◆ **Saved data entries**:

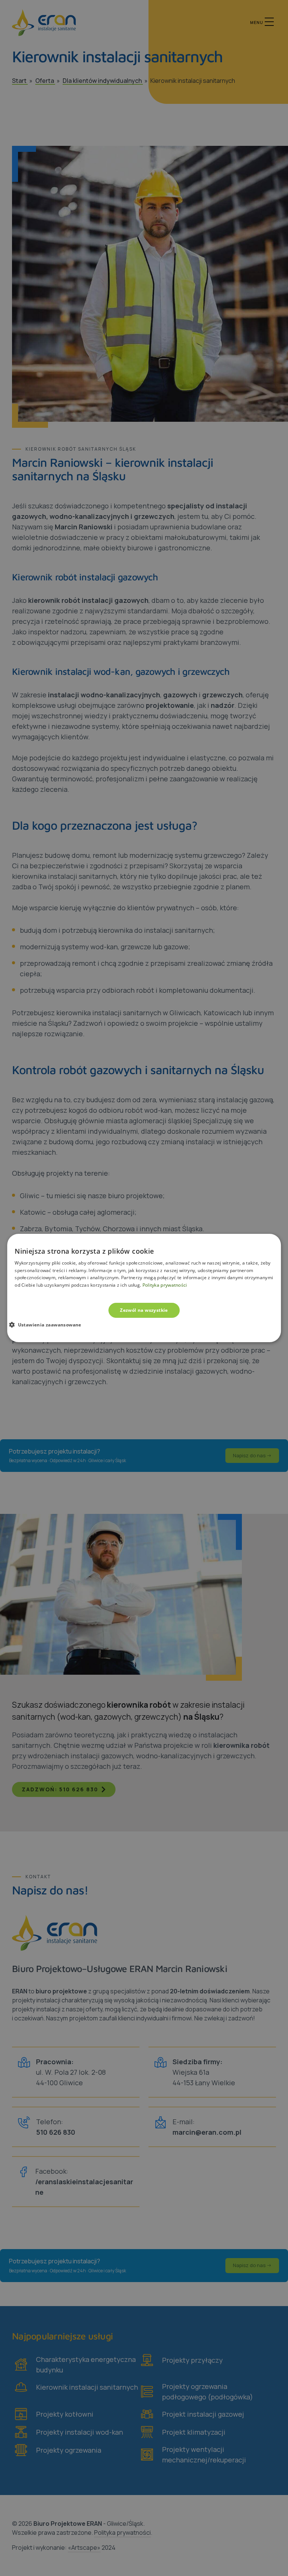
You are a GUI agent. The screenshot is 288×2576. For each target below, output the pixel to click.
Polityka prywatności (164, 1285)
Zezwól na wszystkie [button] (144, 1310)
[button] (48, 1324)
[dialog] (144, 1288)
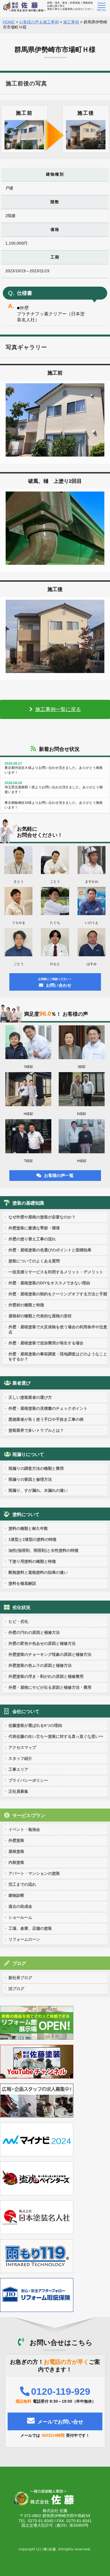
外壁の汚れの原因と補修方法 (34, 1632)
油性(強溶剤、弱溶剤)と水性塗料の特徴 (43, 1550)
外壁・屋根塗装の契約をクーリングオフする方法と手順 (57, 1294)
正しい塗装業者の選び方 (30, 1397)
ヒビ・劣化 (18, 1621)
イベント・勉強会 (24, 1829)
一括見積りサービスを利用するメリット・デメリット (55, 1272)
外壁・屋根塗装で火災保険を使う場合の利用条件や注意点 (57, 1329)
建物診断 (16, 1895)
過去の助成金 (20, 1906)
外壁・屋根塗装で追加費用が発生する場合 (45, 1343)
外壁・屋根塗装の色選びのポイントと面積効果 (49, 1250)
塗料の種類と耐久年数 (28, 1528)
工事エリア (18, 1769)
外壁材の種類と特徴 (26, 1305)
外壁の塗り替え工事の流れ (32, 1239)
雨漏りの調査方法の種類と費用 (36, 1468)
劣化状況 (21, 1607)
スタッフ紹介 (20, 1758)
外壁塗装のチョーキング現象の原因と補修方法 (49, 1654)
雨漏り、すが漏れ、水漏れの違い (38, 1490)
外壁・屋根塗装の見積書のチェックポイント (47, 1408)
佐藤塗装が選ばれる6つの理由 (35, 1725)
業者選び (21, 1383)
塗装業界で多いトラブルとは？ (36, 1430)
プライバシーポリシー (28, 1780)
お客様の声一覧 (59, 1175)
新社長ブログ (20, 1977)
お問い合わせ (55, 982)
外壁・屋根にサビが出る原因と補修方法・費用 (49, 1687)
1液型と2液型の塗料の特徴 (32, 1539)
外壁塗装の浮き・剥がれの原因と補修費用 (45, 1676)
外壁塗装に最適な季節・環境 (34, 1228)
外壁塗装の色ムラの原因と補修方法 (40, 1665)
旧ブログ (16, 1988)
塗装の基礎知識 (28, 1203)
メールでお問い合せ (60, 2422)
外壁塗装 (16, 1840)
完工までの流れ (22, 1884)
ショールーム (20, 1917)
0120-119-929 (60, 2391)
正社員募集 (18, 1791)
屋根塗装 (16, 1851)
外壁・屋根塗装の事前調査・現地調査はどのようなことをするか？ (57, 1356)
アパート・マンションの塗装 (34, 1873)
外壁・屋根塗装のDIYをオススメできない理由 (49, 1283)
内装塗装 (16, 1862)
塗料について (25, 1514)
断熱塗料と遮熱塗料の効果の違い (38, 1572)
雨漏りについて (28, 1454)
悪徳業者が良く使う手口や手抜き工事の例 (45, 1419)
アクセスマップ (22, 1747)
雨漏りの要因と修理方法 (30, 1479)
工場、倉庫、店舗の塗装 (30, 1928)
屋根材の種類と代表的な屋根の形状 (40, 1316)
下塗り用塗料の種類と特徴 (32, 1561)
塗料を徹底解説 (22, 1583)
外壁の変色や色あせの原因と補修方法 (42, 1643)
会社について (25, 1711)
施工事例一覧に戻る (58, 709)
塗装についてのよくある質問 (34, 1261)
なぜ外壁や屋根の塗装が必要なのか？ (42, 1217)
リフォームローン (24, 1939)
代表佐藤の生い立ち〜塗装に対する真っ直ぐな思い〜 (55, 1736)
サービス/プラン (28, 1815)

◆ **WHAT IS NEEDED**:
Your answer must be an exact copy of the records, without the pictures.

◆ **ANSWER SPACE**:
You are a GUI agent. The screenshot is 288×2576. For each target below, output the pixel to click.
Polityka prywatności (164, 1285)
Zezwól na wszystkie [button] (144, 1310)
[button] (48, 1324)
[dialog] (144, 1288)
外壁の汚れの原因と補修方法 (34, 1632)
油性(強溶剤、弱溶剤)と水性塗料の特徴 (43, 1550)
外壁・屋根塗装の契約をクーリングオフする方法と手順 (57, 1294)
正しい塗装業者の選び方 (30, 1397)
ヒビ・劣化 (18, 1621)
イベント・勉強会 (24, 1829)
一括見積りサービスを利用するメリット・デメリット (55, 1272)
外壁・屋根塗装で火災保険を使う場合の利用条件や注意点 (57, 1329)
建物診断 (16, 1895)
過去の助成金 (20, 1906)
外壁・屋根塗装で追加費用が発生する場合 (45, 1343)
外壁・屋根塗装の色選びのポイントと面積効果 (49, 1250)
塗料の種類と耐久年数 (28, 1528)
工事エリア (18, 1769)
外壁材の種類と特徴 (26, 1305)
外壁の塗り替え工事の流れ (32, 1239)
雨漏りの調査方法の種類と費用 (36, 1468)
劣化状況 (21, 1607)
スタッフ紹介 (20, 1758)
外壁塗装のチョーキング現象の原因と補修方法 (49, 1654)
雨漏り、すが漏れ、水漏れの違い (38, 1490)
外壁・屋根塗装の見積書のチェックポイント (47, 1408)
佐藤塗装が選ばれる6つの理由 (35, 1725)
業者選び (21, 1383)
塗装業界で多いトラブルとは？ (36, 1430)
プライバシーポリシー (28, 1780)
お客様の声一覧 (59, 1175)
新社長ブログ (20, 1977)
お問い合わせ (55, 982)
外壁・屋根にサビが出る原因と補修方法・費用 (49, 1687)
1液型と2液型の塗料の特徴 (32, 1539)
外壁塗装の浮き・剥がれの原因と補修費用 (45, 1676)
外壁塗装に最適な季節・環境 (34, 1228)
外壁塗装の色ムラの原因と補修方法 (40, 1665)
旧ブログ (16, 1988)
塗装の基礎知識 (28, 1203)
メールでお問い合せ (60, 2422)
外壁塗装 (16, 1840)
完工までの流れ (22, 1884)
ショールーム (20, 1917)
0120-119-929 (60, 2391)
正社員募集 (18, 1791)
屋根塗装 (16, 1851)
外壁・屋根塗装の事前調査・現地調査はどのようなことをするか？ (57, 1356)
アパート・マンションの塗装 (34, 1873)
外壁・屋根塗装のDIYをオススメできない理由 (49, 1283)
内装塗装 (16, 1862)
塗料について (25, 1514)
断熱塗料と遮熱塗料の効果の違い (38, 1572)
雨漏りについて (28, 1454)
悪徳業者が良く使う手口や手抜き工事の例 (45, 1419)
アクセスマップ (22, 1747)
雨漏りの要因と修理方法 (30, 1479)
工場、倉庫、店舗の塗装 (30, 1928)
屋根材の種類と代表的な屋根の形状 (40, 1316)
下塗り用塗料の種類と特徴 (32, 1561)
塗料を徹底解説 (22, 1583)
外壁の変色や色あせの原因と補修方法 (42, 1643)
会社について (25, 1711)
施工事例一覧に戻る (58, 709)
塗装についてのよくある質問 (34, 1261)
なぜ外壁や屋根の塗装が必要なのか？ (42, 1217)
リフォームローン (24, 1939)
代表佐藤の生い立ち〜塗装に対する真っ直ぐな思い〜 (55, 1736)
サービス/プラン (28, 1815)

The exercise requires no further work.